The gaps between the notes of a musical scale are called “intervals”, and music theory is largely concerned with these intervals. The simplest interval to understand is the “octave” – where we go from one note – say a middle C – to the same note but higher up the scale – say the next C (one “octave” higher). That interval is defined by a doubling of the frequency of the note’s pitch and going up a full octave takes the full set of 12 (white and black) keys on a piano.

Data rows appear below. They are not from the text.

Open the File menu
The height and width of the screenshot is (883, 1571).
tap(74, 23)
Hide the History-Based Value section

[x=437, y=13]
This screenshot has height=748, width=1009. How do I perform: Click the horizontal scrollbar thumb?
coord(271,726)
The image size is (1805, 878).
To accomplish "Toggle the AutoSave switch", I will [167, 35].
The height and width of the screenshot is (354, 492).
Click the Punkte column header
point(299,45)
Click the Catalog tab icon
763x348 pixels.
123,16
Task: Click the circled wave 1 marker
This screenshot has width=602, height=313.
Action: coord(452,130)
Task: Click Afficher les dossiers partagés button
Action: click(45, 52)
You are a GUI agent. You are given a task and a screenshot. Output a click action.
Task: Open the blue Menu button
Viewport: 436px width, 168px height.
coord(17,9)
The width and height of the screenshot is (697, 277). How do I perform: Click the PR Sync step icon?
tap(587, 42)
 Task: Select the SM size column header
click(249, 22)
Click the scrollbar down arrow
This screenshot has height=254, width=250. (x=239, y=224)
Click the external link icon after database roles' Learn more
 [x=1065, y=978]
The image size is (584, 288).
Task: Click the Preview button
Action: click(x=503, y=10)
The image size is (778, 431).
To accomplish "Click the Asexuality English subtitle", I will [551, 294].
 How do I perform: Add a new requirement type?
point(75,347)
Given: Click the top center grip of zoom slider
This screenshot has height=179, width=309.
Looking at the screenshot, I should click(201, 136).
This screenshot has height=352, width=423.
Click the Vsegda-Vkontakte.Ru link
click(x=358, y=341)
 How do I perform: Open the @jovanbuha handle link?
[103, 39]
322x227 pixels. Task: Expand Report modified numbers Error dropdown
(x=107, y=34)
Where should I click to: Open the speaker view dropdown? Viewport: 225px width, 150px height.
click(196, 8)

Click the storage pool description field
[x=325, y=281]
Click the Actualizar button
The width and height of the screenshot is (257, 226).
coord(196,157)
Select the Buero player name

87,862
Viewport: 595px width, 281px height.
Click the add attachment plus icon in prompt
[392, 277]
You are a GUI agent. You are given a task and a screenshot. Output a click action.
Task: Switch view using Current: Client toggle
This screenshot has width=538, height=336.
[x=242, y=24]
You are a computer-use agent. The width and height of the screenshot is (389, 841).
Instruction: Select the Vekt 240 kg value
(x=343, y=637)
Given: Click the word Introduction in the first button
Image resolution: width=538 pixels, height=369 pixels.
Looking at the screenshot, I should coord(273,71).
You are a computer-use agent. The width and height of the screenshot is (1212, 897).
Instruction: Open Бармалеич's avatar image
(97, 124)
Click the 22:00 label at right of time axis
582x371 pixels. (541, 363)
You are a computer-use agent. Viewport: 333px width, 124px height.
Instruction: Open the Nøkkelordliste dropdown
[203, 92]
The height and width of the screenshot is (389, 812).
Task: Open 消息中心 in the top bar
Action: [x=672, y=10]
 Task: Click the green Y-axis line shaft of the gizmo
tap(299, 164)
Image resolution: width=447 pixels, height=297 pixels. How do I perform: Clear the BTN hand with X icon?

Other intervals between the notes in a scale can be described using a system of “just intonation”, where the ratios between the frequencies of notes on the scale are described in simple ratios such as 3:2 or 4:3. Certain intervals – with simple relationships like this – strike our ears as pleasant when the two notes are played together. This system proved impractical for tuning different instruments together and for transposing music between different keys, so since the 18th century we’ve generally used the “12-tone equal temperament” tuning system.

In this system, as you go up the 12 intervals in the scale, each note has a main frequency that is a fixed proportional amount higher than the frequency of the note before. Since it takes 12 intervals to double the frequency, each interval has a proportional increase in frequency of the 12th-root of 2.

The 12th-root of 2 is approximately 1.05946, so if we take the frequency (in hertz) of any note on the piano, the frequency of the next note (including white and black keys) will be 1.05946 times higher. Repeat this 12 times and we get a doubling of the frequency because we’ve gone up an octave.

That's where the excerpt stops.